I exported the whole zpool to Nexenta (based on OpenIndiana), performed identical tests, and found the ZIL activity was as expected (provided their iSCSI writeback cache option is off). I've tried to investigate in NAS4Free and disable cache settings down through the whole stack*, and it still seems to me like the issue is in the iSCSI target. I found a few posts that concur, and suggestions that running iSCSI + istgt with sync=standard is essentially unsafe:

http://forums.freebsd.org/showthread.php?t=31716#5
http://forums.freebsd.org/showthread.php?t=38961#3
http://forums.freebsd.org/showthread.php?t=31694

I was really surprised these few mentions were all I could find about an issue that feels to me warrants a bit more attention. i.e. It's tough to engineer a truly reliable system if the storage subsystem lies about whether your write has been committed to persistent storage.

I know I can set "sync=always" to work around the problem, but that seems like overkill as it will treat ALL writes as synchronous rather than just those requested by the application. It cut my write performance by roughly a third, even with an SSD ZIL.

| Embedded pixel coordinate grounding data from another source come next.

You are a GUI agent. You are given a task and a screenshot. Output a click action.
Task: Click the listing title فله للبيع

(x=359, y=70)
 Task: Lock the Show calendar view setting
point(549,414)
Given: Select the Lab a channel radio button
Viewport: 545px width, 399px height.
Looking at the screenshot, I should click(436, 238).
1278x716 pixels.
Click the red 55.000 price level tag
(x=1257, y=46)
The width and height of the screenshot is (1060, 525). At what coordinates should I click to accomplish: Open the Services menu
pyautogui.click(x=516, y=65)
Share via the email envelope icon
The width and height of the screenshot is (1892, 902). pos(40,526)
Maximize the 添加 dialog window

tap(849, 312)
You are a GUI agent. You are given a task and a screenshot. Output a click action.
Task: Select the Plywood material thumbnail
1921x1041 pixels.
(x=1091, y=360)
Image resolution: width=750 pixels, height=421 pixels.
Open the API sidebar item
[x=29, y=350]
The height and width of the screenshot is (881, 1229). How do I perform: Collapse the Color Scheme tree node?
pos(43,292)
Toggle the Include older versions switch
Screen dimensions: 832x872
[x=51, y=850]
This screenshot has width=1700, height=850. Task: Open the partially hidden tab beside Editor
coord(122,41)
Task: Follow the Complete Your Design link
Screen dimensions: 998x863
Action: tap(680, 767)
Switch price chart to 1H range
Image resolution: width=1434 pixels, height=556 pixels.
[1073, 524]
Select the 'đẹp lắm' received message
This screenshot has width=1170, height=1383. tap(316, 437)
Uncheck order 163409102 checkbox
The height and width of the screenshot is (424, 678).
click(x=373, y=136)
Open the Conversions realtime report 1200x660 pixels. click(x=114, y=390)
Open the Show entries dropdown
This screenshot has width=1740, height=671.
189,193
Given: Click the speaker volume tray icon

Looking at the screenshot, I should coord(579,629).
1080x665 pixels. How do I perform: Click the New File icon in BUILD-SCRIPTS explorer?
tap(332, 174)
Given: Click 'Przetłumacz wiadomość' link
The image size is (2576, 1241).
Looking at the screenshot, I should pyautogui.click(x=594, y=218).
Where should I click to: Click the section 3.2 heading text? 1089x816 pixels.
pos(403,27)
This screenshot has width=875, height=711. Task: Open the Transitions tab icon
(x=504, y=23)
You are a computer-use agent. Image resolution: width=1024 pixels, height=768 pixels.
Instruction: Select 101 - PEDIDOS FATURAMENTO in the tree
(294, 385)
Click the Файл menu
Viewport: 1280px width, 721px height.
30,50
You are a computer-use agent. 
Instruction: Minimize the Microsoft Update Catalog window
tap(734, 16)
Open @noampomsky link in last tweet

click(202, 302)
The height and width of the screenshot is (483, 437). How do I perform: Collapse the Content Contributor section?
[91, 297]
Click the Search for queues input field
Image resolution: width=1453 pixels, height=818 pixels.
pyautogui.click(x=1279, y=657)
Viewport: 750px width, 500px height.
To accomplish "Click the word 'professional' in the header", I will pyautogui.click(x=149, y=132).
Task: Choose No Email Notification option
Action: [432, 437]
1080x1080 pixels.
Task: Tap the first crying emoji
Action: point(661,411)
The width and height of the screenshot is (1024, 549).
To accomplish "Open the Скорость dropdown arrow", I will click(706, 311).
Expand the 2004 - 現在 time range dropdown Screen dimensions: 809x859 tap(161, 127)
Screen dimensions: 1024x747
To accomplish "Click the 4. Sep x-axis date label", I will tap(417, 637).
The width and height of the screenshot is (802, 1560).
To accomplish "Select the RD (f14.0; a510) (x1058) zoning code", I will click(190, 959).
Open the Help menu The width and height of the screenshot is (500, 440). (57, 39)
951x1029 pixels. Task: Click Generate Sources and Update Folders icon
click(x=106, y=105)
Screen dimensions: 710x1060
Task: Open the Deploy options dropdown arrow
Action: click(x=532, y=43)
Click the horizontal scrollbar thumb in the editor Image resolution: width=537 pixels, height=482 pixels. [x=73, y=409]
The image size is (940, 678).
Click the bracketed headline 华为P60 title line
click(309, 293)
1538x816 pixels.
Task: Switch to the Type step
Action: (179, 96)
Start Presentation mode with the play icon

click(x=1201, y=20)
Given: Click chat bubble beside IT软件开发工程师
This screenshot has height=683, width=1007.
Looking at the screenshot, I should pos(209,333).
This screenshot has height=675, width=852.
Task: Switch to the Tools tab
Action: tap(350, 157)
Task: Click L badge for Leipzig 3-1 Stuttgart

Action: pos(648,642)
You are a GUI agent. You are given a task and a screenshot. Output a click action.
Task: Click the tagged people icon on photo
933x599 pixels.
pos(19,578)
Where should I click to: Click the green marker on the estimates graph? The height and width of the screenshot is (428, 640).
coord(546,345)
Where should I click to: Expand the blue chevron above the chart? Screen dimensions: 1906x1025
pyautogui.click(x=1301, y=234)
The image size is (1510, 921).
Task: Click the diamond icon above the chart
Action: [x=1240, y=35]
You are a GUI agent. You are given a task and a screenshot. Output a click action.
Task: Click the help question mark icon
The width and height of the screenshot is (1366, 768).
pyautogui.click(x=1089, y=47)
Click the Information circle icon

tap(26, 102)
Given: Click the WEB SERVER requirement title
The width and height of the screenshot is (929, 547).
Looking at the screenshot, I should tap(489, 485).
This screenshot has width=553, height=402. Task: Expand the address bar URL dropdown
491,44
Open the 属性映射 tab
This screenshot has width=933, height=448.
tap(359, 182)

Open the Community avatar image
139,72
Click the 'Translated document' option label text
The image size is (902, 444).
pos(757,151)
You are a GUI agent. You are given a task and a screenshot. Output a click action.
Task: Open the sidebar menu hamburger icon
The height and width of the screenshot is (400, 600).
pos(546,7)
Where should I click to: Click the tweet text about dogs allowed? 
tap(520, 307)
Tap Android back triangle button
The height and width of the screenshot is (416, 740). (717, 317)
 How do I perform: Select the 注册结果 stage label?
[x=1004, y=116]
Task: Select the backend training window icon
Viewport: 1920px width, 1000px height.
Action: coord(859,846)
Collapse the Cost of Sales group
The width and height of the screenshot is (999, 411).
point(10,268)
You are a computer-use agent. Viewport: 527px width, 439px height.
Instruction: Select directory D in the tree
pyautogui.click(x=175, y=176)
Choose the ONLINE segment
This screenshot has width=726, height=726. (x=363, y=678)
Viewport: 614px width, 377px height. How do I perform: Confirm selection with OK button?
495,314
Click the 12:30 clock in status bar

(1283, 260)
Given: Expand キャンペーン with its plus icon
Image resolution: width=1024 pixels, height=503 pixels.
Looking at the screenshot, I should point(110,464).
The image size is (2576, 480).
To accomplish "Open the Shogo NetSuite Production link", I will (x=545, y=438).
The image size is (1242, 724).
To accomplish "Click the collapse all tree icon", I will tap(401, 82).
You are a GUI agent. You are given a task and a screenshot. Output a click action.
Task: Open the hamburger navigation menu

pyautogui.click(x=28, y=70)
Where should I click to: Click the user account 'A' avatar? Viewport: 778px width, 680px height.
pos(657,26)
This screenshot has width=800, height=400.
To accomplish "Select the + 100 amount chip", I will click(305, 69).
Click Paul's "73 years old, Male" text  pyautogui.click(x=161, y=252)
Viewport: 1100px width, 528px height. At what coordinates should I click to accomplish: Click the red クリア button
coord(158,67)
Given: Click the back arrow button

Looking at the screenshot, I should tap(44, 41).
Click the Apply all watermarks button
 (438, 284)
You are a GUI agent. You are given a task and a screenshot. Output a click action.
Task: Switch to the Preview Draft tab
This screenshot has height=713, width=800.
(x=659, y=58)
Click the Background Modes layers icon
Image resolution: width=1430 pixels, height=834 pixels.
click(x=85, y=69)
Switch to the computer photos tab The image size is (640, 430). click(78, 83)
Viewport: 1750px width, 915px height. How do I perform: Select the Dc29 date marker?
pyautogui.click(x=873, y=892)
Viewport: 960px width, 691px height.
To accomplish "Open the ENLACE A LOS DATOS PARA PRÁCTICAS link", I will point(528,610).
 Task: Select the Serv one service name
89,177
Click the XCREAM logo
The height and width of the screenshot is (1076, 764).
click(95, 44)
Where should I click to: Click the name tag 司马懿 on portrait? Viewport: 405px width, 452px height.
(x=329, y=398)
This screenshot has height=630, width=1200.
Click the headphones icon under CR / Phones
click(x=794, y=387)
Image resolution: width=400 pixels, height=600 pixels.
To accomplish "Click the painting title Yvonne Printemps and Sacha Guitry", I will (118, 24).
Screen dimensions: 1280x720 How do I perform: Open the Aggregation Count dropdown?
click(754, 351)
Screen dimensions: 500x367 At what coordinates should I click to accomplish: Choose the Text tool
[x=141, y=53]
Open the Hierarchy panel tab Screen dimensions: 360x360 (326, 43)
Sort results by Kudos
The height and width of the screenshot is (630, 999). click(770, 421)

I realize I could also use NFS instead of iSCSI, but the write performance I'm seeing there is even worse than iSCSI with sync=always.

I've also heard the FreeBSD foundation is working on an iSCSI kernel implementation, but it won't be available until later this year at the earliest, and I'd rather not be the first gineau pig on that bandwagon.

Also considered trying out the older iscsi-target port to see if it has the same issue - has anyone played with that at all?

Is anyone aware of whether it might be possible to get istgt modified to pass the SYNCHRONIZE CACHE command through to ZFS? (I'd be happy to make a donation toward someone's time on that...)

Any comments or advice would be appreciated.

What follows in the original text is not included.